_PROBLEM TO SOLVE_: Could you report every line from the entries that includes the word "computer"?

Dataset entries
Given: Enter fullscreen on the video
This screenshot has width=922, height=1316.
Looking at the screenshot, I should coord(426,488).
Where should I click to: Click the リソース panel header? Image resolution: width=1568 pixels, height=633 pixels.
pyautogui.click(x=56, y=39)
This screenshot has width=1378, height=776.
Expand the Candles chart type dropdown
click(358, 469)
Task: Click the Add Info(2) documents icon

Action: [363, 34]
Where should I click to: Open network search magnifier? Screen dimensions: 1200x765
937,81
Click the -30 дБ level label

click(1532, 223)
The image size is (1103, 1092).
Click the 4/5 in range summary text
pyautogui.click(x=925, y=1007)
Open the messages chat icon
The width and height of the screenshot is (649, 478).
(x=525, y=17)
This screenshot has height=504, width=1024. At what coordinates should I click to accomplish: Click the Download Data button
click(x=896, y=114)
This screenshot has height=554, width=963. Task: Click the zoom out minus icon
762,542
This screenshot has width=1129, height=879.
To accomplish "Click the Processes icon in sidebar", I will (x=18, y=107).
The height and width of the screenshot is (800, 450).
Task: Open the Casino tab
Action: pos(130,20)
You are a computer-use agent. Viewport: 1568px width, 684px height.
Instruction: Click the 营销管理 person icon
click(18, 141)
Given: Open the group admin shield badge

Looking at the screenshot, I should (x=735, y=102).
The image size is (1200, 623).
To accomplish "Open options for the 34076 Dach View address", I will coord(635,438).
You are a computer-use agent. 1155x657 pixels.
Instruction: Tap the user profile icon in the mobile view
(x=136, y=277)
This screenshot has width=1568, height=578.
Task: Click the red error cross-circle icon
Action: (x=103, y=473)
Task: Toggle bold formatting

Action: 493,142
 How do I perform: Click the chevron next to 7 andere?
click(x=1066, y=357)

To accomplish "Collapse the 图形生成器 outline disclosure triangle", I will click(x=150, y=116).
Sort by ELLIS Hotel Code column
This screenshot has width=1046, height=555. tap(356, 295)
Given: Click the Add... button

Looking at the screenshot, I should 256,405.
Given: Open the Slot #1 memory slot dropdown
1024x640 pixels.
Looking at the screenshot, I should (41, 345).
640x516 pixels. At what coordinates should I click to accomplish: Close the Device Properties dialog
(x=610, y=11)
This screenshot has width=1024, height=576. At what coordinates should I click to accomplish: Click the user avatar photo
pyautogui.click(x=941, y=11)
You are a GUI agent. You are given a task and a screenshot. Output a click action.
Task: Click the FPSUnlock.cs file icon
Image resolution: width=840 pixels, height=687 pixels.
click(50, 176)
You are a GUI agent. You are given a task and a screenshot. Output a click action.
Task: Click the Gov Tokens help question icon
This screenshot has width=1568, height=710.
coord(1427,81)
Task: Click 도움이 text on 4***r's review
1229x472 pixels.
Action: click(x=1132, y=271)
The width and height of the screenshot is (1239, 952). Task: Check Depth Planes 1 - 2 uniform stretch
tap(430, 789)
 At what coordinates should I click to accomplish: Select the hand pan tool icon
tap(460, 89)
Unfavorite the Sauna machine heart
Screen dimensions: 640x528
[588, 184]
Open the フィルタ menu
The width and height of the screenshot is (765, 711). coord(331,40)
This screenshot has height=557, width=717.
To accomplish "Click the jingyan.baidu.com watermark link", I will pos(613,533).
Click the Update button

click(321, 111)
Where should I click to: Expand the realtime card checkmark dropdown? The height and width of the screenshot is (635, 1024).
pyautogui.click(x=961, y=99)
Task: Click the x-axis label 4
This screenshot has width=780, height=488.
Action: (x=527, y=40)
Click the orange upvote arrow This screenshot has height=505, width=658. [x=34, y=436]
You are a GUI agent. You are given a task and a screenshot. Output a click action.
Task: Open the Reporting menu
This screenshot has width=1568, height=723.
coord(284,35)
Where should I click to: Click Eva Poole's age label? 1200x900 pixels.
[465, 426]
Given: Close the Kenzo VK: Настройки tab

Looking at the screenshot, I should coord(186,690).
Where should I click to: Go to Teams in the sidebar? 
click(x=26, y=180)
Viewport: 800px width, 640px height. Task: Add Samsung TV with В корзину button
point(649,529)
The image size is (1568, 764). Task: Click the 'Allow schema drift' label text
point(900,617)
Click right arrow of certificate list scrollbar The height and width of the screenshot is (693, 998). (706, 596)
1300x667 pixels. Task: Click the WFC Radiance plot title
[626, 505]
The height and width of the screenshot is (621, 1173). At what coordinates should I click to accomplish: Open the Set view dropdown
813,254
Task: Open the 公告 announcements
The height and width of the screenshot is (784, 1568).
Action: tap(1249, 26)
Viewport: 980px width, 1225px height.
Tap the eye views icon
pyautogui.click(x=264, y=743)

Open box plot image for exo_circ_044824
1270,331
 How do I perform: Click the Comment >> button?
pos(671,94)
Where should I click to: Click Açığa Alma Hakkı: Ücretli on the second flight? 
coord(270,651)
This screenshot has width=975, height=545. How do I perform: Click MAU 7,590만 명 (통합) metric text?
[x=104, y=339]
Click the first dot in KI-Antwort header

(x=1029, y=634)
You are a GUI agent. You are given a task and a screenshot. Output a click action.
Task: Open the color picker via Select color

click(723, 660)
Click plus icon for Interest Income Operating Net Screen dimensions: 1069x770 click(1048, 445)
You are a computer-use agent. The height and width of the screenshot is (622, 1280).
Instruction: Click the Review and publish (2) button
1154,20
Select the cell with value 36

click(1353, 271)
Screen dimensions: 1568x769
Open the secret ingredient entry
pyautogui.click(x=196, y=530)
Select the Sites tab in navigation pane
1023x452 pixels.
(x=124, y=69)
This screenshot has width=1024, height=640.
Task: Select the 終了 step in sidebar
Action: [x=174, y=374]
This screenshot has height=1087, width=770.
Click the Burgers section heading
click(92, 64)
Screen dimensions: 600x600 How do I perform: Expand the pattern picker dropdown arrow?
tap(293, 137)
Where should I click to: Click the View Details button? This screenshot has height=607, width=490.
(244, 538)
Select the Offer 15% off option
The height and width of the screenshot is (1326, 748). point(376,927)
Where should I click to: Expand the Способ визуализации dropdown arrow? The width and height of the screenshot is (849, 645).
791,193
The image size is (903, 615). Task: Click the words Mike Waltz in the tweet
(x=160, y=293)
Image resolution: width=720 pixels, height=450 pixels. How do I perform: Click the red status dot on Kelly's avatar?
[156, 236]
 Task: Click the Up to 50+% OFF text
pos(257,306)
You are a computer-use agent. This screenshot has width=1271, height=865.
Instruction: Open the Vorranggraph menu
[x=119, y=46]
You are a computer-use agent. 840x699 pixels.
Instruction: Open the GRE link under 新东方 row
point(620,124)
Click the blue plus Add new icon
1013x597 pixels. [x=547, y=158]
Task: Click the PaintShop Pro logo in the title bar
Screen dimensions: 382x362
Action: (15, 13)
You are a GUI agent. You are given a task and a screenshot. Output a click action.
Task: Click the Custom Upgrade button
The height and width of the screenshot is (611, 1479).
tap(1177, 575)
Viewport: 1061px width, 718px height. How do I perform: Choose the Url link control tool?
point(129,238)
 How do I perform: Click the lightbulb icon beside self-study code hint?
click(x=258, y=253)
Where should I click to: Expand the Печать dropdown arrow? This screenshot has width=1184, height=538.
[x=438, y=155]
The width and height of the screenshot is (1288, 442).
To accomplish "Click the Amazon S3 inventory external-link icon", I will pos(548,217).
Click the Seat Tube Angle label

_ANSWER SECTION_:
You are a computer-use agent. Viewport: 1568px width, 684px height.
You are a computer-use agent. 1155x657 pixels.
You are a computer-use agent. The height and width of the screenshot is (622, 1280).
You are a computer-use agent. This screenshot has width=1271, height=865.
You are a computer-use agent. 840x699 pixels.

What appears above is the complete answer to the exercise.